Few of Oakland Literacy Council’s tutors are as knowledgeable as Irene Sinclair, who came to the Council with more than four decades of experience in adult education.
Irene received a Lifetime Achievement Award in Adult Education from the State of Michigan in 2009. During her tenure with the Detroit public school district, she oversaw several adult ed learning centers, trained adult ed teachers, wrote curriculum, and taught both foreign-born and native-born adults with low literacy levels. She also served at the state level through appointments to the Michigan ESL Professional Advisory Committee and the Michigan Adult Curriculum Connection.
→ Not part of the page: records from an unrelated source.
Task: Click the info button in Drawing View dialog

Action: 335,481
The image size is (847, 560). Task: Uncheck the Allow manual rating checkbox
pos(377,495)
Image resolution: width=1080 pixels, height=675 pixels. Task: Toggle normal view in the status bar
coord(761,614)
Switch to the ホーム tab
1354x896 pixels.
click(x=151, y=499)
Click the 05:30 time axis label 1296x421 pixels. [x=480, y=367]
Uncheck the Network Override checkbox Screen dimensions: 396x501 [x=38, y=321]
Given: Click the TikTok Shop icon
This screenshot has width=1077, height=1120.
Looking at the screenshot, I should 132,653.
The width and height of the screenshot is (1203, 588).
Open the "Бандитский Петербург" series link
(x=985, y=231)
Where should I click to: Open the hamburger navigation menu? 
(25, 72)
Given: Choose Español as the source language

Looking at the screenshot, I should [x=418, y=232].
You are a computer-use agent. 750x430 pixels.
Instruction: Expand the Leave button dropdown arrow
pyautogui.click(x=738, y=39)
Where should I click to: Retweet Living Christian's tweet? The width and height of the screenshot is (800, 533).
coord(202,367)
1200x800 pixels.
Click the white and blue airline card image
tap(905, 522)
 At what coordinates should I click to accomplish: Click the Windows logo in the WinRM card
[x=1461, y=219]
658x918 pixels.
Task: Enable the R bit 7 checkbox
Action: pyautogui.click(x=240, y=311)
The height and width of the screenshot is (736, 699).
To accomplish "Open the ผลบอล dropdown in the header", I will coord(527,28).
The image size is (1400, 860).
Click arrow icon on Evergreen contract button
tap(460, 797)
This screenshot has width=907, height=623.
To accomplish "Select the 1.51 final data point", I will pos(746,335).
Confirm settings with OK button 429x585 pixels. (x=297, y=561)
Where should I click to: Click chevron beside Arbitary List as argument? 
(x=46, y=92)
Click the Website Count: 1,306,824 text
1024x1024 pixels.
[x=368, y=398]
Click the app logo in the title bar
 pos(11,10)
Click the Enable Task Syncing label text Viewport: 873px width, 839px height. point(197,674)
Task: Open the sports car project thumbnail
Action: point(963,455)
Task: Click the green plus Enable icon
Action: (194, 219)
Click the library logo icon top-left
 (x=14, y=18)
But Irene lost her job in 2012 when Detroit public schools made an abrupt change in adult education programming. Frustrated, she asked herself what she could do with her knowledge and experience. She decided to reach out to Oakland Literacy Council. “The Oakland Literacy Council welcomed me and provided immediate opportunities to help foreign-born adults learn English,” she says. “This helped ease my feeling of ‘now what?’”
“We are grateful that Irene has been willing to share her wealth of experience with the Council,” says Executive Director Lisa Machesky. “Our tutors are more skilled, and our workforce efforts are stronger, because of Irene.”
She has tutored four English language learners, three of whom have since “graduated” from our program after their reading and listening skills improved.
Irene has led training workshops for other tutors, and she mentors new volunteers individually. She stresses the importance of focused lessons that address a student’s real-life objectives and that utilize different learning styles—oral, visual, written, and kinesthetic. “Everybody learns differently,” she explains. She might use pictures, text, conversation, and role play in a single lesson. Even drawing helps the visual learner, she notes.
“Some tutors worry about boring their students,” she says. “But the student doesn’t get bored. The more we repeat, the happier they are.”
In addition to tutoring and training tutors, Irene has served the Council by helping immigrant job seekers through special workforce efforts. One is a short-term conversation group conducted regularly in partnership with the Michigan Office for New Americans for college-educated professionals who have relocated to Michigan from abroad and who face language barriers to employment. Another was a 12-hour class conducted in partnership with Oakland County Michigan Works.
Throughout her long career, Irene says, she has been fortunate to have work that is intensely satisfying. “Literacy gives people opportunities to live fuller lives,” she says. “That’s my strongest reason for being committed to adult learning.”